Could this be the first signs that the financial markets are questioning Goldilocks?
Investors and traders heard almost everything they could have hoped to hear from the Federal Reserve’s interest-rate setting Open Market Committee meeting today.
Sure, the Fed didn’t cut its current 0%-0.25% benchmark rate lower, but no one was expecting that.
The Fed did say, however that it would keep interest rates near 0% through 2022. “We’re not even thinking about thinking about raising rates,” Fed chair Jerome Power said at a video press conference.
And the Fed said it would keep buying Treasuries at a rate of $80 billion a month and mortgage-backed securities at a rate of $40 billion a month.
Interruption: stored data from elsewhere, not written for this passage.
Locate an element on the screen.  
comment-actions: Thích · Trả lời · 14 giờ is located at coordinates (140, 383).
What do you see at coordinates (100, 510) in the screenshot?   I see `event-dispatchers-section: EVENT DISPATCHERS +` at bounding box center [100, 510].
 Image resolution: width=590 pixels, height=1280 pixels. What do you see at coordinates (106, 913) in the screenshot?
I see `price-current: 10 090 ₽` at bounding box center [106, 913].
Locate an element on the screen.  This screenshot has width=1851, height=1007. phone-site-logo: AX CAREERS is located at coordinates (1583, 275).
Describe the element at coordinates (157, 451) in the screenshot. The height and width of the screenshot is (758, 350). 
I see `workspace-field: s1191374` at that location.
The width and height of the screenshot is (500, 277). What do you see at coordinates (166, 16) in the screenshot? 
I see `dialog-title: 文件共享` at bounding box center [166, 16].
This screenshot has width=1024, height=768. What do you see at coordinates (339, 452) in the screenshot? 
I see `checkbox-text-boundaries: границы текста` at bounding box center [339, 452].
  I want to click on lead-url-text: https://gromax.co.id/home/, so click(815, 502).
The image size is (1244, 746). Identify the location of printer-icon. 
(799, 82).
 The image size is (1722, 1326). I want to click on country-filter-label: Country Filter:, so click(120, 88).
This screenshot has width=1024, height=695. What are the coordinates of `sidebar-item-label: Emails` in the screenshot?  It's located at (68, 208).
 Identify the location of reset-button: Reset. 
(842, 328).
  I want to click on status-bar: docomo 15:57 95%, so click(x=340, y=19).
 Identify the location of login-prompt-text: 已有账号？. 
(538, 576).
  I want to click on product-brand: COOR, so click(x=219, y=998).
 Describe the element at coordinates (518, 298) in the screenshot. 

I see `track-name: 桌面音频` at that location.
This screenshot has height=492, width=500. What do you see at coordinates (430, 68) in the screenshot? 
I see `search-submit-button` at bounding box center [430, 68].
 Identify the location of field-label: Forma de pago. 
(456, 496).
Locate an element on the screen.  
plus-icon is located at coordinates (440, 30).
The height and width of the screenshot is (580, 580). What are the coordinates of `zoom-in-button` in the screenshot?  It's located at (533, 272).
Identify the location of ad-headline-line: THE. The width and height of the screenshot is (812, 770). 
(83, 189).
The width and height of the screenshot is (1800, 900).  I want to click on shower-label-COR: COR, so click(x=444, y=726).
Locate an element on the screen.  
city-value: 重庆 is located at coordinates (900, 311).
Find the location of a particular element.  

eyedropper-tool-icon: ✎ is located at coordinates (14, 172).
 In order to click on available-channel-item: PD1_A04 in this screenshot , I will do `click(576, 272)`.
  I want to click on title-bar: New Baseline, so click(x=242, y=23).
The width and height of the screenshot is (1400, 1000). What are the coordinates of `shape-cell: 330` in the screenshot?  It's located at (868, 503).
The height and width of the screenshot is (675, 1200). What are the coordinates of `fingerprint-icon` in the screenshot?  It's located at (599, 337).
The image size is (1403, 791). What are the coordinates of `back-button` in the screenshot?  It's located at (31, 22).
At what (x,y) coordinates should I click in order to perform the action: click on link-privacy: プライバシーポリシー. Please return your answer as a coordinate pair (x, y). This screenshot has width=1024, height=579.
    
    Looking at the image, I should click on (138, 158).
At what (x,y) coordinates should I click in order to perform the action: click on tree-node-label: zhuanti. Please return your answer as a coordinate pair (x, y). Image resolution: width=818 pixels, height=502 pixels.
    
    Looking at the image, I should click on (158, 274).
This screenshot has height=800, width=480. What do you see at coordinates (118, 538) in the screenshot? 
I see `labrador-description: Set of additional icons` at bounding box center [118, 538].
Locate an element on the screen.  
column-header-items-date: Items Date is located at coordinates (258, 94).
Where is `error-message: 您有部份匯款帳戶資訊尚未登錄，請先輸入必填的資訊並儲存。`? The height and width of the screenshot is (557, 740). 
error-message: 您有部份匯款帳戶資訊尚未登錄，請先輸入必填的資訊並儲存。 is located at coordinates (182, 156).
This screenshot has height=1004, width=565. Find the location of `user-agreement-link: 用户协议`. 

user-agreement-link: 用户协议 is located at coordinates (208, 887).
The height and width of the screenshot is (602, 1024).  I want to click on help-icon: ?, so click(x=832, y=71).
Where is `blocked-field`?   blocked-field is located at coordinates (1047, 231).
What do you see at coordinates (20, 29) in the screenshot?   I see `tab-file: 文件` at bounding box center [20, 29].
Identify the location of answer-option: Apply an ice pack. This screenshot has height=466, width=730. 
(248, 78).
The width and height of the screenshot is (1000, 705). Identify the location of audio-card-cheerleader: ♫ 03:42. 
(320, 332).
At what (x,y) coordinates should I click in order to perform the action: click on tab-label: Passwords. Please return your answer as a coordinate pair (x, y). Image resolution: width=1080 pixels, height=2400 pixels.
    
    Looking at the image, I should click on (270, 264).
The Fed did lower its projections for growth in the U.S. economy. The Fed now believes that the economy will contract at a 6.5% rte before rebounding in 2021. Unemployment will fall to 9.3% in the last quarter of 2020 (from an official 13.3 rate in May0 and then decline to 6.5% in 2021.
In other markets, news like this would have been enough to push stocks higher in what we’ve come to call a “Goldilocks” reaction. Growth won’t fall off a cliff–it’s not too cold–and that would be enough to keep the Fed’s low rates in place for years–it’s not too hot.
But today either the market was hoping for more rate cuts–below 0%?–or a slightly more positive read on the economy. And stocks fell after the Fed meeting.
For the day, the Standard & Poor’s 500 closed down 0.53% and the Dow Jones Industrial Average dropped 1.04%. The Russell 2000 small cap index was lower by 2.63%. Tech stocks drove the NASDAQ Composite higher by 0.67% on the day.